En l’espèce, un rugbyman a conclu avec l’association Marseille Provence XV, pour la saison 2006/2007, une convention prévoyant sa participation aux entraînements et aux rencontres sportives ainsi que le versement, outre une indemnité de frais de logement mensuel de 1 000 euros et des primes de matches, d’un défraiement annuel de 18 000 euros. Le joueur saisit la juridiction prud’homale pour faire reconnaître l’existence d’un contrat de travail.
Dans un arrêt du 14 janvier 2010, la cour d’appel d’Aix-en-Provence retient que les consignes auxquelles le joueur était soumis étaient « inhérentes à la pratique du rugby et entr[aient] uniquement dans le cadre d’un simple rapport d’autorité sportif, indispensable à la poursuite d’un sport collectif et à l’organisation des matches et entraînements ». De plus, le joueur « exerçait à temps plein et à titre salarié une activité » professionnelle, « ce qui constitue un indice de l’absence de lien salarié avec le club sportif ». Enfin, il avait été convenu que le joueur « serait défrayé en contrepartie de sa participation aux entraînements et aux matches, compte tenu de l’implication horaire demandée » et le club avait « consenti à participer à ses frais de logement, s’agissant d’un joueur étranger ». Dès lors, selon la cour d’appel, il n’existait entre le joueur et l’association qu’une convention de défraiement et non un contrat de travail.
La Cour de cassation censure la décision d’appel dans un arrêt du 21 avril 2011. Elle rappelle dans un premier temps le principe d’indisponibilité de la relation de travail, posé par un arrêt d’assemblée plénière du 4 mars 1983, selon lequel « l’existence d’une relation de travail ne dépend ni de la volonté exprimée par les parties ni de la dénomination qu’elles ont donnée à leur convention mais des conditions de fait dans lesquelles est exercée l’activité des travailleurs ». Dans un second temps, la Cour régulatrice rappelle la définition du lien de subordination. Critère central de la qualification de contrat de travail, il est caractérisé depuis un arrêt de la chambre sociale du 13 novembre 1996 « par l’exécution d’un travail sous l’autorité d’un employeur qui a le pouvoir de donner des ordres et des directives, d’en contrôler l’exécution et de sanctionner les manquements de son subordonné ». La Cour de cassation s’attache ensuite à l’étude des circonstances de fait pour déterminer l’existence d’une relation de travail entre le joueur et l’association. Est ainsi indifférent l’exercice d’une activité professionnelle parallèle. En l’espèce, le joueur était soumis à des consignes sportives, devait suivre les prescriptions d’un règlement et pouvait être sanctionné en cas de manquement, rendant évidente l’existence d’un lien de subordination. S’agissant de la rémunération, la Cour de cassation retient que la qualification de défraiement ne pouvait être admise. En effet, au regard de leur nature et leur montant, ces sommes ne peuvent être assimilées à des frais professionnels, dont le montant doit correspondre exactement à la dépense effectivement engagée par le joueur. Ainsi, la Cour de cassation retient que « le joueur percevait des sommes en contrepartie du temps passé dans les entraînements et les matches, ce dont il résultait que, nonobstant la qualification conventionnelle de défraiement, elles constituaient la rémunération d’une prestation de travail ».

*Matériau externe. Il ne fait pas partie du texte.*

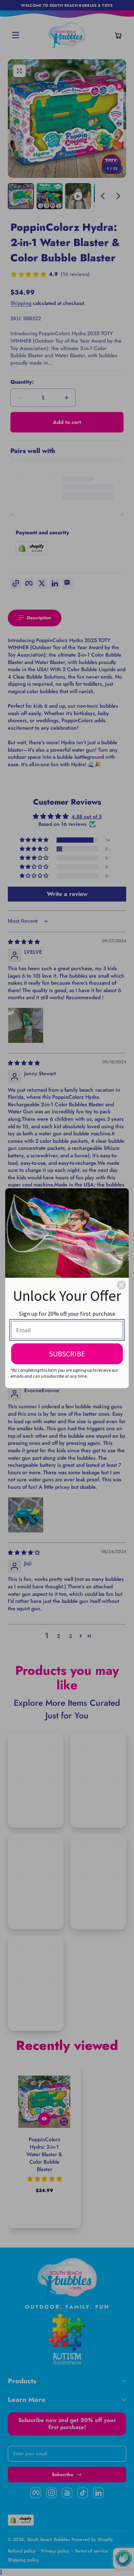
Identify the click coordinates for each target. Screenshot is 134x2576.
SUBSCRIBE (67, 1353)
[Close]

Si la solution est d’un classicisme certain, elle ne doit pas effrayer les clubs sportifs plus que de raison. En effet, dans la mesure où le lien de subordination peut aisément être qualifié de lien « d’autorité sportif » comme l’a indiqué la cour d’appel, l’élément déterminant dans la décision de la Cour de cassation fut, très vraisemblablement, le caractère excessif des sommes versées au joueur, notamment la participation aux frais de loyer. Ce caractère excessif a transformé le défraiement en rémunération. Dès lors que les sommes versées correspondent bien à des défraiements, le risque de requalification s’éloigne.